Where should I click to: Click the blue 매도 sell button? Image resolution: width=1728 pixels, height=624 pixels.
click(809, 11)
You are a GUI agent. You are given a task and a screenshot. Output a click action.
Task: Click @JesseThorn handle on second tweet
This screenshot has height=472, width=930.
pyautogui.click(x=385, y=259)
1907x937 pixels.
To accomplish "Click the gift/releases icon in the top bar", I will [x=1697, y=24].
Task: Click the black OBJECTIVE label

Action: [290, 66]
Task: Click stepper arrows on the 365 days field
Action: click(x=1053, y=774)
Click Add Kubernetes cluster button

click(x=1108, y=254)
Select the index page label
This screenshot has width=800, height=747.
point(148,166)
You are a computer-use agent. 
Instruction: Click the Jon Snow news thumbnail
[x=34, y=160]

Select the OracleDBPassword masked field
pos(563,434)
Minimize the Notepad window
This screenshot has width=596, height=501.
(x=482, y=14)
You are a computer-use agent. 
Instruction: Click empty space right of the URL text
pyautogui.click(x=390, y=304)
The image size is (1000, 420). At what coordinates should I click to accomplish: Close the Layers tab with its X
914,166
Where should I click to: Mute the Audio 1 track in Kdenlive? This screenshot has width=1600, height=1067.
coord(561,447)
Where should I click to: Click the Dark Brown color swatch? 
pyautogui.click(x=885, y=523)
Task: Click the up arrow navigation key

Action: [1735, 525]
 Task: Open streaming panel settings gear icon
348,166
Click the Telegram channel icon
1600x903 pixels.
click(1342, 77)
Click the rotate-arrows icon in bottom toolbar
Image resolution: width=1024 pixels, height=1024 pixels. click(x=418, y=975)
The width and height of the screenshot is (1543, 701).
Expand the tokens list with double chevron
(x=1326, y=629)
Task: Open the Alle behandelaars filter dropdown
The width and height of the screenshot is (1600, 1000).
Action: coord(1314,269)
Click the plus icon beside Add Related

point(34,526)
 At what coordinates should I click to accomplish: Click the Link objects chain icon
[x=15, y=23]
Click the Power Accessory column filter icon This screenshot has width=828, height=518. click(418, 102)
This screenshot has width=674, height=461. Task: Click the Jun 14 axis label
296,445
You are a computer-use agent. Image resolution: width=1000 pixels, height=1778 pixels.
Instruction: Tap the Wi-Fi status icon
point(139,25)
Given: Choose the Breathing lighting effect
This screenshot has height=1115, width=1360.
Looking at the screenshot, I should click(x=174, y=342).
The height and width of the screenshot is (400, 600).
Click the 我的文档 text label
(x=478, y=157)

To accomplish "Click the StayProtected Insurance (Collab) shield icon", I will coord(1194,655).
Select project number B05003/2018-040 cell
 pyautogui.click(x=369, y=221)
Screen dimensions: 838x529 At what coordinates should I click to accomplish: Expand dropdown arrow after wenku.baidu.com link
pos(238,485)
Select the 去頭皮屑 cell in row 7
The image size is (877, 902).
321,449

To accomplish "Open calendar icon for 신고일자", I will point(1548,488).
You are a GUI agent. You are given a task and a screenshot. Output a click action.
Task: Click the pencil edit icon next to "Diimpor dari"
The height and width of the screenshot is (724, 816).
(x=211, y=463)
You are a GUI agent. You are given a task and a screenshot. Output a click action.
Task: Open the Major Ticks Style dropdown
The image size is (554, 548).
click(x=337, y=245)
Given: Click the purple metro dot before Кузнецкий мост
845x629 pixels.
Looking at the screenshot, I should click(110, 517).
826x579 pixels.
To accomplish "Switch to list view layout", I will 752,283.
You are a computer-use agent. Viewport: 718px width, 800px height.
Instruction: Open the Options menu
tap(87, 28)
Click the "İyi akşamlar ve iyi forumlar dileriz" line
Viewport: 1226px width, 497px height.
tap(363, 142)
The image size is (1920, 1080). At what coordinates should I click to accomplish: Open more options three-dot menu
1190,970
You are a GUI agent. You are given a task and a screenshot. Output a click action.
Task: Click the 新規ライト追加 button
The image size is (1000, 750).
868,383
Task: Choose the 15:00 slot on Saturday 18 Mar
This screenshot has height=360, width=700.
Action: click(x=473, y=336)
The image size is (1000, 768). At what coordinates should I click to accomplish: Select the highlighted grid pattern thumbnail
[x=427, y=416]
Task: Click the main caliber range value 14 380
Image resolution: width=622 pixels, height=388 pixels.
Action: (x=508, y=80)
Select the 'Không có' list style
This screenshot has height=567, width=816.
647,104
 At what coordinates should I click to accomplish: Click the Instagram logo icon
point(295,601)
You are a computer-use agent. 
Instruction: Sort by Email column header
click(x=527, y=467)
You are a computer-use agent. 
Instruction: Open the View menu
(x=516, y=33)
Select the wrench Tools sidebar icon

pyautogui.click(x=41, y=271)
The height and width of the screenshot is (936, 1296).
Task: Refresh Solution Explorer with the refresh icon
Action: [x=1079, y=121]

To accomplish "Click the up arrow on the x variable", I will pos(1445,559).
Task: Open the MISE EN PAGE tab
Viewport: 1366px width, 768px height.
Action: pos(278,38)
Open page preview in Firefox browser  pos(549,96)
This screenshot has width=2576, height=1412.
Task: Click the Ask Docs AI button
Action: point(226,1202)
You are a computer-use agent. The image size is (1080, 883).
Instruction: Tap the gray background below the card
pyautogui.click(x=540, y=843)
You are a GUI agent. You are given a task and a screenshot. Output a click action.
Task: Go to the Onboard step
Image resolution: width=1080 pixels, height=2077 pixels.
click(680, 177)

Set exercise: Could you rewrite the part of the entries that opens with the line containing "You are a computer-use agent. The" and runs through the end of the entries, keeping every line, and add 67 to each coordinate in the answers while leaving all other text and numbers unchanged?

Response to this exercise:
You are a computer-use agent. The image size is (1080, 883).
Instruction: Tap the gray background below the card
pyautogui.click(x=607, y=910)
You are a GUI agent. You are given a task and a screenshot. Output a click action.
Task: Go to the Onboard step
Image resolution: width=1080 pixels, height=2077 pixels.
click(747, 244)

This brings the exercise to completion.